Stored data:
=====

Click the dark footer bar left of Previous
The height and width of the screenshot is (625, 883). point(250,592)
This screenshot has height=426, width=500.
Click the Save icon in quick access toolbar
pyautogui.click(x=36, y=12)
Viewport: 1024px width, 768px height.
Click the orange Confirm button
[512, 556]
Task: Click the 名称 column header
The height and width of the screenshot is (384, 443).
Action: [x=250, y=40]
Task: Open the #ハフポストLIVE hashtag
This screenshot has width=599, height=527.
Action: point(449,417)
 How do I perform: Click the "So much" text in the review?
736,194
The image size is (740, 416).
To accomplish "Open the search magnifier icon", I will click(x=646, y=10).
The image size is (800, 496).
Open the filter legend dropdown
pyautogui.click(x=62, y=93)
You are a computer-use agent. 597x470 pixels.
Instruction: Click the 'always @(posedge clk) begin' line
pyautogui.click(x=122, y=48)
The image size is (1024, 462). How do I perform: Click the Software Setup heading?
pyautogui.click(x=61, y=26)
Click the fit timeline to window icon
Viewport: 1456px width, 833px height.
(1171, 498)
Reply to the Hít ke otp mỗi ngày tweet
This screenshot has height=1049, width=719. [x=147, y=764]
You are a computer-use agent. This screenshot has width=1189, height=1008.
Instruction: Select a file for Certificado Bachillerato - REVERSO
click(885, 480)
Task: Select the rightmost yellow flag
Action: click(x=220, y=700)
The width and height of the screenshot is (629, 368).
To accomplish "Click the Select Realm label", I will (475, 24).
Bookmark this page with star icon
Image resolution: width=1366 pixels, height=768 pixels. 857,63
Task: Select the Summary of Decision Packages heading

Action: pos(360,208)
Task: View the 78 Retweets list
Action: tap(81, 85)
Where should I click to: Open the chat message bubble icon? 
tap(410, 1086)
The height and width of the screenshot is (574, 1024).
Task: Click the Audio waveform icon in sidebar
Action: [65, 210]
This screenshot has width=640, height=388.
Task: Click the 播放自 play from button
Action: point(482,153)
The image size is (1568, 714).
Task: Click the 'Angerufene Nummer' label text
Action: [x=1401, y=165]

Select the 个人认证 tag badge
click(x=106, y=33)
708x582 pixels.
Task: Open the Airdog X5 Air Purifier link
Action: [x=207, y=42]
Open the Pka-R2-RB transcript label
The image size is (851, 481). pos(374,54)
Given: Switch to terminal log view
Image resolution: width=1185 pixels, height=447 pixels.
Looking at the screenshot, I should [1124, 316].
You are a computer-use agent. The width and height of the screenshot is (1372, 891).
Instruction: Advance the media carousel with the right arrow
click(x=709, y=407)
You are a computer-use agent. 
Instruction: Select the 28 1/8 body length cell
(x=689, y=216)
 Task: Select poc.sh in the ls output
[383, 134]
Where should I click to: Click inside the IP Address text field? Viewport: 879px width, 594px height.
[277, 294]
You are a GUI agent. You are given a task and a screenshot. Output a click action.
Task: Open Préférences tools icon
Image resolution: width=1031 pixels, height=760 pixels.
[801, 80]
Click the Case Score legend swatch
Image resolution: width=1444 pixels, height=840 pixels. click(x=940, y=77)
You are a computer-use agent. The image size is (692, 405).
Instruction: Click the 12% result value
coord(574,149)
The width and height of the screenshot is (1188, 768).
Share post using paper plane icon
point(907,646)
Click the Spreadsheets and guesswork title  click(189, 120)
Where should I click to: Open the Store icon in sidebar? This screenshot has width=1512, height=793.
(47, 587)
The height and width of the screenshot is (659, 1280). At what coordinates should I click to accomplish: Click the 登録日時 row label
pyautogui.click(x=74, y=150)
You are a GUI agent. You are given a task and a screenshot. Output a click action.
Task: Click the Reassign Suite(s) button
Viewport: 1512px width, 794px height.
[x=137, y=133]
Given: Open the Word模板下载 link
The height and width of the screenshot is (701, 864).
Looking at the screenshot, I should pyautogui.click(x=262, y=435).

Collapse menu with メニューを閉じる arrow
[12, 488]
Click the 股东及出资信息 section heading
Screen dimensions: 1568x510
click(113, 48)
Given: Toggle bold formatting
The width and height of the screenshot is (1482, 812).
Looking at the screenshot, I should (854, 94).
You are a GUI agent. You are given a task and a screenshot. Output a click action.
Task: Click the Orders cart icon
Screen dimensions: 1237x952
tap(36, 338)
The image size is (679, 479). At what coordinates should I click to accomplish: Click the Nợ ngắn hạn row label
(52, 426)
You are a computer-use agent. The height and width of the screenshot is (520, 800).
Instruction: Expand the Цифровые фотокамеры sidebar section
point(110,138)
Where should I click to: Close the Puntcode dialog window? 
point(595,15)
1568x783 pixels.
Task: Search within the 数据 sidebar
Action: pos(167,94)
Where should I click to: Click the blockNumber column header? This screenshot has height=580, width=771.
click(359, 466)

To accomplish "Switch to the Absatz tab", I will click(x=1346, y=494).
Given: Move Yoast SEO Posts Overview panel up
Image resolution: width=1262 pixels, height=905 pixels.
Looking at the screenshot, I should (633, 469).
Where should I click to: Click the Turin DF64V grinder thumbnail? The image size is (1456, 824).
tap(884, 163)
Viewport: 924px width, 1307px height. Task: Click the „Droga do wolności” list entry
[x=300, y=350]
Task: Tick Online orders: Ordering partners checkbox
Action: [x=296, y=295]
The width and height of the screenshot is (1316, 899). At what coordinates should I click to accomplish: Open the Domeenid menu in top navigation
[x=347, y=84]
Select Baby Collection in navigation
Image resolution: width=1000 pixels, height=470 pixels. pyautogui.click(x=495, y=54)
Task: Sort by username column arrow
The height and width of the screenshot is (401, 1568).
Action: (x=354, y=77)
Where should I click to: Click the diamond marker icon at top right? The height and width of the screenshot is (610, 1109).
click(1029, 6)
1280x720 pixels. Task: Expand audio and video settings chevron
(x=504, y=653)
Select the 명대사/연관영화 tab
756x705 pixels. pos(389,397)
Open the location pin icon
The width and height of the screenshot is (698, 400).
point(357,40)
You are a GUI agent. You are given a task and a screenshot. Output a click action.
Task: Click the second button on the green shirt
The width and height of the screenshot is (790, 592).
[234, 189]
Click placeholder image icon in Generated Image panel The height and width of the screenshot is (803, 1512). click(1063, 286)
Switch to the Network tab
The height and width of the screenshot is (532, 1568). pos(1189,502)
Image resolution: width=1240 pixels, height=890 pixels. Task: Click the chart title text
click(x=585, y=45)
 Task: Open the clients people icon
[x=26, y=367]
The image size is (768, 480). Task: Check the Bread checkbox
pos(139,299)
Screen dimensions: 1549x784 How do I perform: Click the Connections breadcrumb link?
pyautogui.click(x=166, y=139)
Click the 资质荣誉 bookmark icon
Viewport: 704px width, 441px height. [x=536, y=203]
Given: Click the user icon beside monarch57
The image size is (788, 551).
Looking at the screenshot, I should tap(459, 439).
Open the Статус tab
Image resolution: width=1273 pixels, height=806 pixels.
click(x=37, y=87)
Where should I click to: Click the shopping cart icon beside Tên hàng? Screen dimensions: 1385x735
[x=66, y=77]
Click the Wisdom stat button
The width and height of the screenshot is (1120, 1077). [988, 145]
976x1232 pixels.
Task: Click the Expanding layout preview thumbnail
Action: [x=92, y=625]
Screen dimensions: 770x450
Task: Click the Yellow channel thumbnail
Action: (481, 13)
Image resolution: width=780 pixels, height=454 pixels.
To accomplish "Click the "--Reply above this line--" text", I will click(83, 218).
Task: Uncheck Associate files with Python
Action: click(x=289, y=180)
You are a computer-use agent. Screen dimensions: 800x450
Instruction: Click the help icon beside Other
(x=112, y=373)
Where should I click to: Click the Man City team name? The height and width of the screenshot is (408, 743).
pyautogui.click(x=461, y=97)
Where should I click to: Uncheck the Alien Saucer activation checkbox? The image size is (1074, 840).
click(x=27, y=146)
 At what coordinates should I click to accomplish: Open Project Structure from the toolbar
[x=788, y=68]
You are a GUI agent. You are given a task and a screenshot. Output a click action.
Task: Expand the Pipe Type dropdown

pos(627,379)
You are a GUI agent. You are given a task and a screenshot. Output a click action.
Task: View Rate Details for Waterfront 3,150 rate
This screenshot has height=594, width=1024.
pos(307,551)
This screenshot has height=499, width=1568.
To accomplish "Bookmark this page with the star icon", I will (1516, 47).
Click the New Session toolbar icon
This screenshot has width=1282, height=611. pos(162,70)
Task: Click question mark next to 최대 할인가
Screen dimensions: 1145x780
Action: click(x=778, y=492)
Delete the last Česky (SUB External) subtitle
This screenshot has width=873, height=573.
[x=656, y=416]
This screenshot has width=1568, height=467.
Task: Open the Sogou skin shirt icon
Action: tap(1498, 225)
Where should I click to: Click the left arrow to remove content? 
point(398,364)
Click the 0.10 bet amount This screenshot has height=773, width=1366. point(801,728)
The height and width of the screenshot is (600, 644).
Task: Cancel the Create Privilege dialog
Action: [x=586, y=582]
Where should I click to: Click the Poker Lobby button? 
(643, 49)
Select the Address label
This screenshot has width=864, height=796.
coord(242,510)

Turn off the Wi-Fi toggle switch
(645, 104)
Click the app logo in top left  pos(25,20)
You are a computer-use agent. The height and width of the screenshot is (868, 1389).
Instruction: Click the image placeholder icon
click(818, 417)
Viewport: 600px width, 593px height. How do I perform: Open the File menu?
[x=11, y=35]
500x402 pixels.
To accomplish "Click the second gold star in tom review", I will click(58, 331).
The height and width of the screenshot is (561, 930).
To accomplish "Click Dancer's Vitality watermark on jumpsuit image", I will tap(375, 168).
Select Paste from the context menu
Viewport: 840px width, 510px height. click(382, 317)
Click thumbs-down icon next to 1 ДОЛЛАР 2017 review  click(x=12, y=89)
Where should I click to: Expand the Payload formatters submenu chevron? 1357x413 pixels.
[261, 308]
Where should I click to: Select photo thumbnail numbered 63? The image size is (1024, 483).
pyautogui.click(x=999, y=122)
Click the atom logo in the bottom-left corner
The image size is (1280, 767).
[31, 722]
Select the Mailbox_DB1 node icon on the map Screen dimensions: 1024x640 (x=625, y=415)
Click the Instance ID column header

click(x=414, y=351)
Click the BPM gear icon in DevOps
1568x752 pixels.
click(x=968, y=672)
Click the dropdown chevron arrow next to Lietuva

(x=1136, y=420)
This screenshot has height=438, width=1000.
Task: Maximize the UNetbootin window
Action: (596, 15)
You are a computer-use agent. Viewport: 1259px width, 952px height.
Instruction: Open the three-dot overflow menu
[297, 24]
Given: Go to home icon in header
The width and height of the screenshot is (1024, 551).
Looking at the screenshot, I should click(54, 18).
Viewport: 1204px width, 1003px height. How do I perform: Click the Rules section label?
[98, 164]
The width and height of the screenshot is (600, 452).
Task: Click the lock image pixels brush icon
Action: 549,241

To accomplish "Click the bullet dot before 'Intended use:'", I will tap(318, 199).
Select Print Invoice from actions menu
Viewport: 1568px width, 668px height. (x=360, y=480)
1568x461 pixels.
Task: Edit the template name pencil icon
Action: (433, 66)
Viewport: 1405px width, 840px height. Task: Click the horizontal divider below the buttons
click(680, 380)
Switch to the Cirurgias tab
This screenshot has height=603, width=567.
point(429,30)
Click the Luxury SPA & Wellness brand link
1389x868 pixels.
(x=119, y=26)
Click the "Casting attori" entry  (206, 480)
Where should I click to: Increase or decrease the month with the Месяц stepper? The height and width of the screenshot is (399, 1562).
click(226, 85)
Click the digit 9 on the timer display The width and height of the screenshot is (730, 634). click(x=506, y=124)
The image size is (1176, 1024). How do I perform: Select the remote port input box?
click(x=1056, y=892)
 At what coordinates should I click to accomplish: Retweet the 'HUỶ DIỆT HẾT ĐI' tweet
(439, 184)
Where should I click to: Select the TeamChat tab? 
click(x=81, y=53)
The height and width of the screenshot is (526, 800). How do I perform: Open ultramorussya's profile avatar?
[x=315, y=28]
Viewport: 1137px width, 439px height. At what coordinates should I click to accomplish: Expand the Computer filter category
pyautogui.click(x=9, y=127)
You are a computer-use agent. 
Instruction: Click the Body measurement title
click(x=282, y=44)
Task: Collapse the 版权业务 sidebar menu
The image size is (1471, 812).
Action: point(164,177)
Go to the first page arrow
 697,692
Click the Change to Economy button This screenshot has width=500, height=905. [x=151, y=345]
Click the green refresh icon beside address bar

=====

Look above for the line that contains "This screenshot has width=864, height=796.". Starting there, transcribe every line exactly until you have copied the line that contains "The height and width of the screenshot is (561, 930).".

This screenshot has width=864, height=796.
coord(242,510)

Turn off the Wi-Fi toggle switch
(645, 104)
Click the app logo in top left  pos(25,20)
You are a computer-use agent. The height and width of the screenshot is (868, 1389).
Instruction: Click the image placeholder icon
click(818, 417)
Viewport: 600px width, 593px height. How do I perform: Open the File menu?
[x=11, y=35]
500x402 pixels.
To accomplish "Click the second gold star in tom review", I will click(58, 331).
The height and width of the screenshot is (561, 930).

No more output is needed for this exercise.